**WHAT THIS TASK INVOLVES**
Output all records precisely as written.

(Saved data entries)
'''

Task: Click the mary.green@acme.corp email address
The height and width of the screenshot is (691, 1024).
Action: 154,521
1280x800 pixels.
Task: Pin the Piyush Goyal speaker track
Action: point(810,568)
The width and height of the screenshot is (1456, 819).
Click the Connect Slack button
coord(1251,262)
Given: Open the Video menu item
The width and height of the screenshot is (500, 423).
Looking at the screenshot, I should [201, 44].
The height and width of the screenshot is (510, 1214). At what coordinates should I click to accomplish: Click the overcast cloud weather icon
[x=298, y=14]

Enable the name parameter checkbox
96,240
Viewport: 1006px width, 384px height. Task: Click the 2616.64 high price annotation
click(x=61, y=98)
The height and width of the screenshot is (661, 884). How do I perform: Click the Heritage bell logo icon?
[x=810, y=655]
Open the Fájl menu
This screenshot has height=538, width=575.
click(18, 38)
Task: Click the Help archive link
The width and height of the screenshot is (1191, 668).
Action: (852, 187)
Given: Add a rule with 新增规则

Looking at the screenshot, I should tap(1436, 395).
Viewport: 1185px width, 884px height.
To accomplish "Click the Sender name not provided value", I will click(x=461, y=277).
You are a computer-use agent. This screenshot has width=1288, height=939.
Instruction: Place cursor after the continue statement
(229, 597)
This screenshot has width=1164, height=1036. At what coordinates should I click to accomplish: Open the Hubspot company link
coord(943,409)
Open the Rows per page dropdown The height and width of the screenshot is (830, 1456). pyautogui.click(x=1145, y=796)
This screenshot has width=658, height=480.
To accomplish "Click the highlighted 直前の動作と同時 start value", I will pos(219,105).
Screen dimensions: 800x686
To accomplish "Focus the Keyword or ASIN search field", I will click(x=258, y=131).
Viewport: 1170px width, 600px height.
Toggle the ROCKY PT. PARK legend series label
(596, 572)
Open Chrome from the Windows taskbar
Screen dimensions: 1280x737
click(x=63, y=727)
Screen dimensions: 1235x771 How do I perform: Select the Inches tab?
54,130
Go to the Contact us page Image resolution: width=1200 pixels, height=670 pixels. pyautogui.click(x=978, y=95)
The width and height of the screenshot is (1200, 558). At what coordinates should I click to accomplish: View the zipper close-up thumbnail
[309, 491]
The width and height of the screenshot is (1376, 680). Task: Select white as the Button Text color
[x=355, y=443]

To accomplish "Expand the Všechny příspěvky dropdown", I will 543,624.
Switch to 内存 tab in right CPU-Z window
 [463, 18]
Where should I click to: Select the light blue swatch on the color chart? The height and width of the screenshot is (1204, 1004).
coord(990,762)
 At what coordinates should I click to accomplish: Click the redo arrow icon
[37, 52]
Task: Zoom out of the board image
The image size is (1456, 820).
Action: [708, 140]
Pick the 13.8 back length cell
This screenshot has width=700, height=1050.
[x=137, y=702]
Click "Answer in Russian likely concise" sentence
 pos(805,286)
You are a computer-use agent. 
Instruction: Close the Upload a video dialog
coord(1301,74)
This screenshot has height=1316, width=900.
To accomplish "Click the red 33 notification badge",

'''

**SOLUTION FOR THIS TASK**
Task: Click the mary.green@acme.corp email address
The height and width of the screenshot is (691, 1024).
Action: 154,521
1280x800 pixels.
Task: Pin the Piyush Goyal speaker track
Action: point(810,568)
The width and height of the screenshot is (1456, 819).
Click the Connect Slack button
coord(1251,262)
Given: Open the Video menu item
The width and height of the screenshot is (500, 423).
Looking at the screenshot, I should [201, 44].
The height and width of the screenshot is (510, 1214). At what coordinates should I click to accomplish: Click the overcast cloud weather icon
[x=298, y=14]

Enable the name parameter checkbox
96,240
Viewport: 1006px width, 384px height. Task: Click the 2616.64 high price annotation
click(x=61, y=98)
The height and width of the screenshot is (661, 884). How do I perform: Click the Heritage bell logo icon?
[x=810, y=655]
Open the Fájl menu
This screenshot has height=538, width=575.
click(18, 38)
Task: Click the Help archive link
The width and height of the screenshot is (1191, 668).
Action: (852, 187)
Given: Add a rule with 新增规则

Looking at the screenshot, I should tap(1436, 395).
Viewport: 1185px width, 884px height.
To accomplish "Click the Sender name not provided value", I will click(x=461, y=277).
You are a computer-use agent. This screenshot has width=1288, height=939.
Instruction: Place cursor after the continue statement
(229, 597)
This screenshot has width=1164, height=1036. At what coordinates should I click to accomplish: Open the Hubspot company link
coord(943,409)
Open the Rows per page dropdown The height and width of the screenshot is (830, 1456). pyautogui.click(x=1145, y=796)
This screenshot has width=658, height=480.
To accomplish "Click the highlighted 直前の動作と同時 start value", I will pos(219,105).
Screen dimensions: 800x686
To accomplish "Focus the Keyword or ASIN search field", I will click(x=258, y=131).
Viewport: 1170px width, 600px height.
Toggle the ROCKY PT. PARK legend series label
(596, 572)
Open Chrome from the Windows taskbar
Screen dimensions: 1280x737
click(x=63, y=727)
Screen dimensions: 1235x771 How do I perform: Select the Inches tab?
54,130
Go to the Contact us page Image resolution: width=1200 pixels, height=670 pixels. pyautogui.click(x=978, y=95)
The width and height of the screenshot is (1200, 558). At what coordinates should I click to accomplish: View the zipper close-up thumbnail
[309, 491]
The width and height of the screenshot is (1376, 680). Task: Select white as the Button Text color
[x=355, y=443]

To accomplish "Expand the Všechny příspěvky dropdown", I will 543,624.
Switch to 内存 tab in right CPU-Z window
 [463, 18]
Where should I click to: Select the light blue swatch on the color chart? The height and width of the screenshot is (1204, 1004).
coord(990,762)
 At what coordinates should I click to accomplish: Click the redo arrow icon
[37, 52]
Task: Zoom out of the board image
The image size is (1456, 820).
Action: [708, 140]
Pick the 13.8 back length cell
This screenshot has width=700, height=1050.
[x=137, y=702]
Click "Answer in Russian likely concise" sentence
 pos(805,286)
You are a computer-use agent. 
Instruction: Close the Upload a video dialog
coord(1301,74)
This screenshot has height=1316, width=900.
To accomplish "Click the red 33 notification badge",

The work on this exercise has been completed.